What doesn’t deserve attention is photos of dust particles, photos of reflections, Photoshop manipulations, random shots of trees, grass, sky, clouds or anything else where pareidolia is the most likely explanation of what someone thinks he or she sees in a picture. In fact – reporting these photos as genuine proof of paranormal phenomena is seriously counter-productive for the case of taking paranormal phenomena seriously, rather than the scene as a group of tossers who believe that out of focus bugs on a camera lens is a ghost. In even more fact – photos posted to a Facebook group, with a attached story cannot be considered proof of anything else than that someone took a photo and claimed that it is whatever is claimed about it.
That this problem is evident when people post a photo without “helpfully” encircled areas of interest and asking what people see in them. I’ve seen replies ranging from reflections, to your pet animal to angels. An indication of that there, in the picture, is what you want to see. And that the correct answer may very well be “nothing”.
Another problem with the explanations given are that they are solidly grounded in Christian beliefs. That images are of angels and “spirits” have been around in Christian context since early medieval times.

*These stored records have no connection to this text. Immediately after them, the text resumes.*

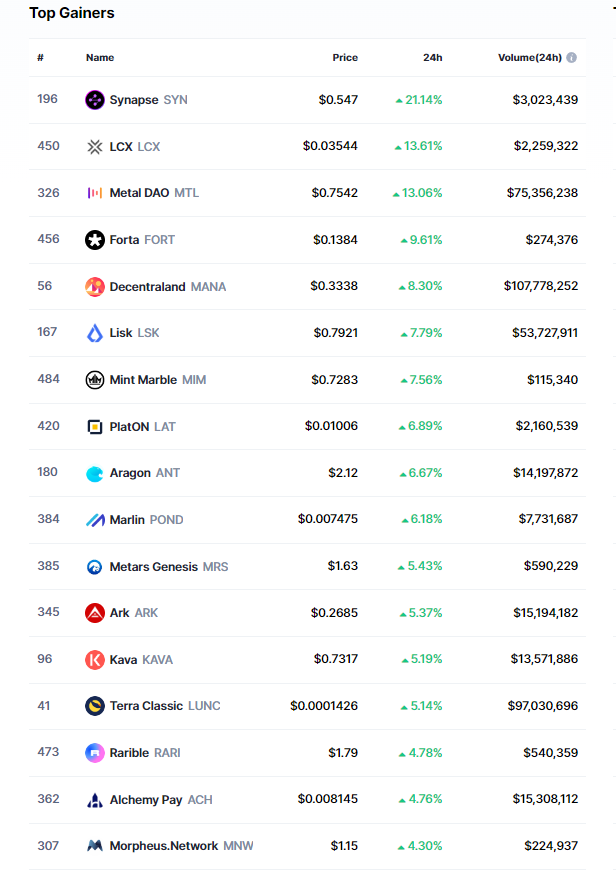Viewport: 616px width, 871px height.
Task: Sort by rank # column header
Action: 40,58
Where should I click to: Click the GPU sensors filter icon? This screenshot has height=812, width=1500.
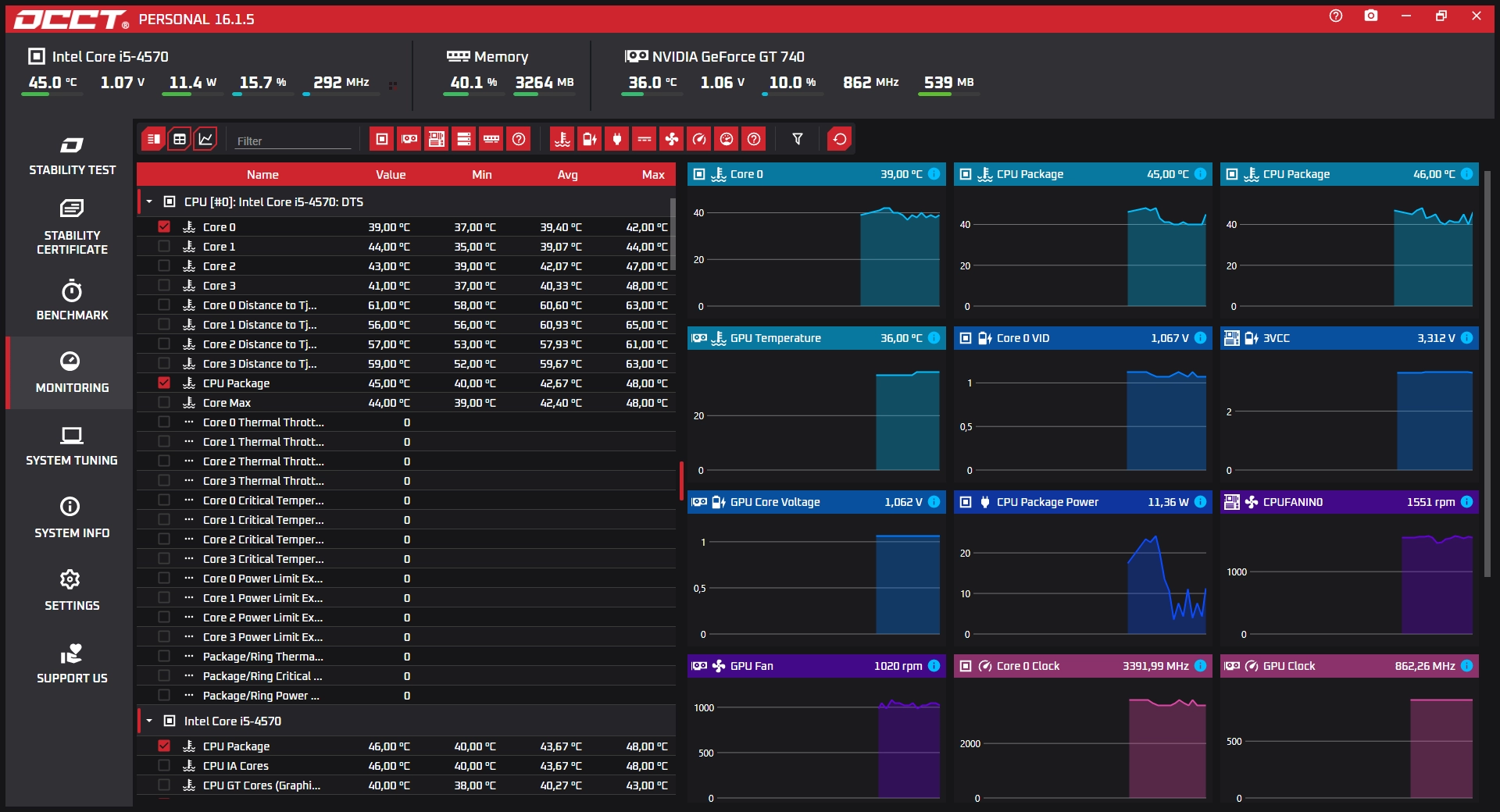click(x=409, y=139)
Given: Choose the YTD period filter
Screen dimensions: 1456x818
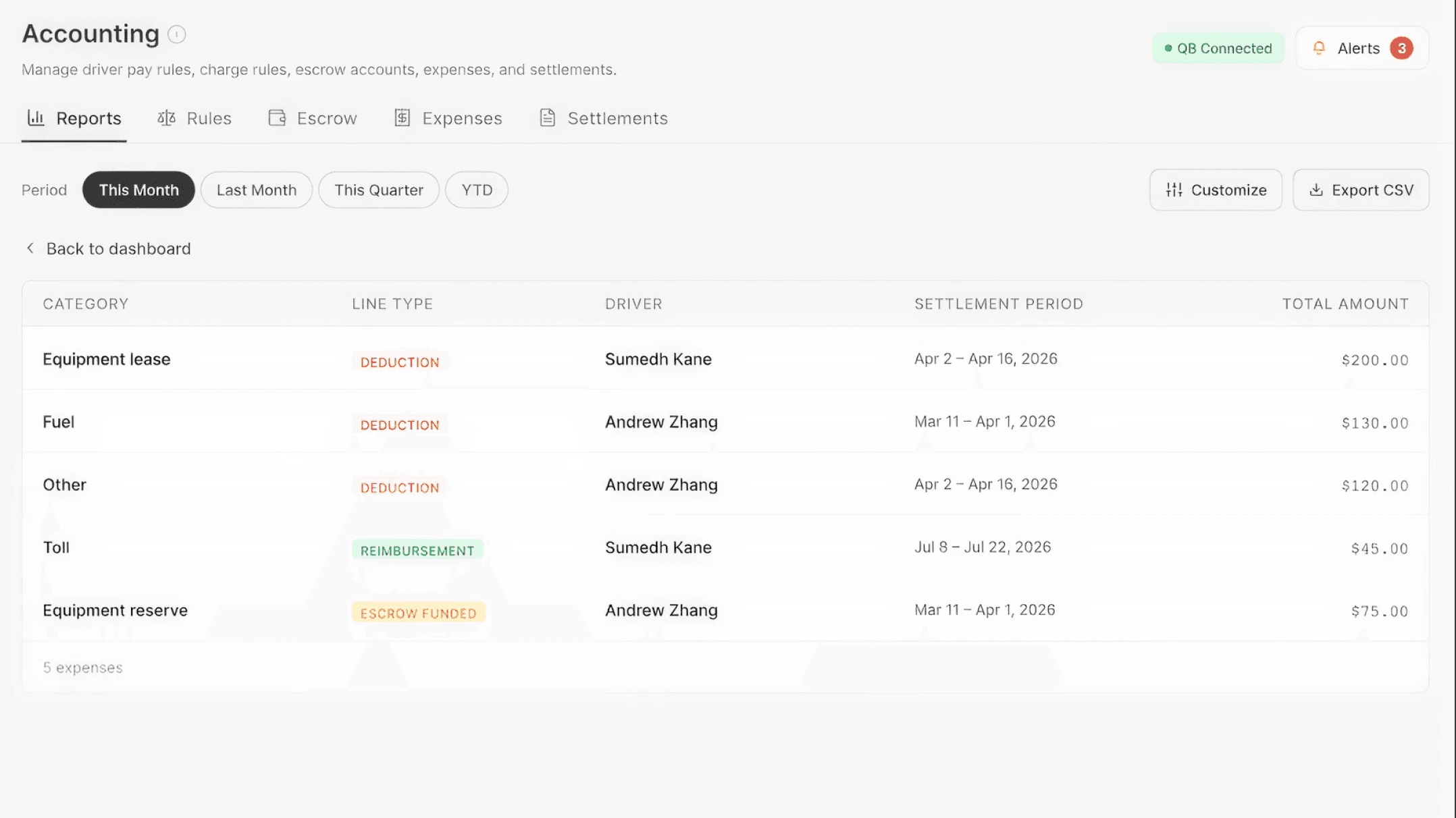Looking at the screenshot, I should coord(477,190).
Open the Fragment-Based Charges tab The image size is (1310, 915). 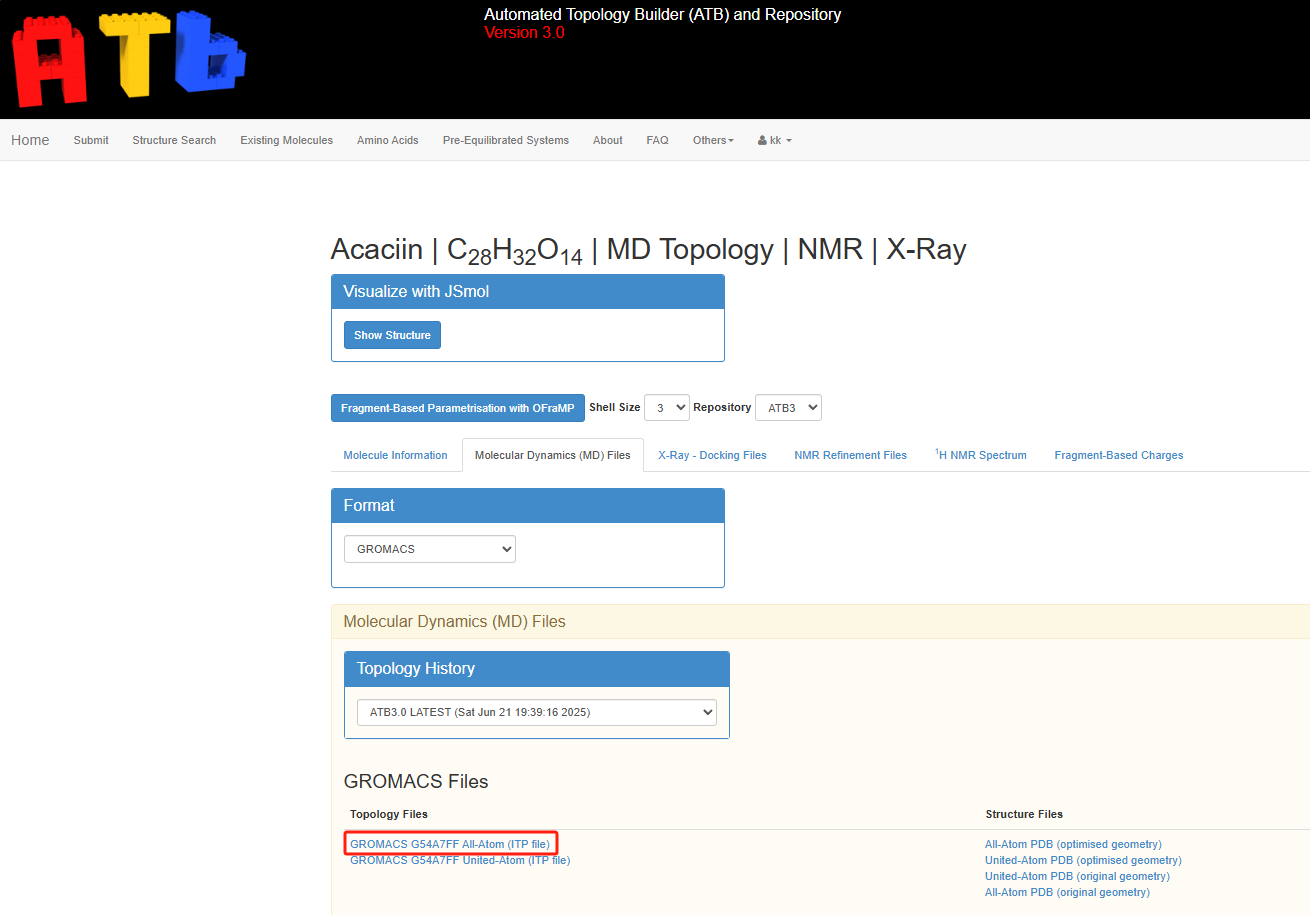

I have serious problems with these explanations in a non-Christian context. It cannot be a universal explanation of what is going on. The most ludicrous example of this is from a TV-show where a family purportedly was infested by an African spirit/demon – but Christian prayers was used to solve that problem. As if a “genuine” African demon (whatever that is) would care about Christian chanting. We are then deep in wishful thinking, gullibility territory.
Eliminating these examples from a Facebook group would probably be the making of a very dead group however. But please, do try to keep a critical mind to minimize the risk of the obvious label “tossers who believe anything”.
An easy way of keeping a sound critical mind is to take a basic free Photoshop course on the internet, and after that try to think how a presented photo can have been reproduced in Photoshop. If you, with minimal knowledge of PS easily can come up with a method of reproducing the image – then, just maybe, it isn’t authentic proof of anything other than the original author of the photo is knowledgeable in photo manipulation. My curse is that I’ve done quite a lot of projects in Photoshop and use it almost daily. I know quite a lot about Photoshop.
The effect on the left is extremely basic, by the way, I could explain it to you in a minute tops.
So basically, what I am saying is – do keep a skeptical attitude to the “evidence” posted in any group which is supposed to discuss paranormal phenomena. The most non-constructive, and honestly cult-wibey, reply would “What are you doing here if you don’t believe?”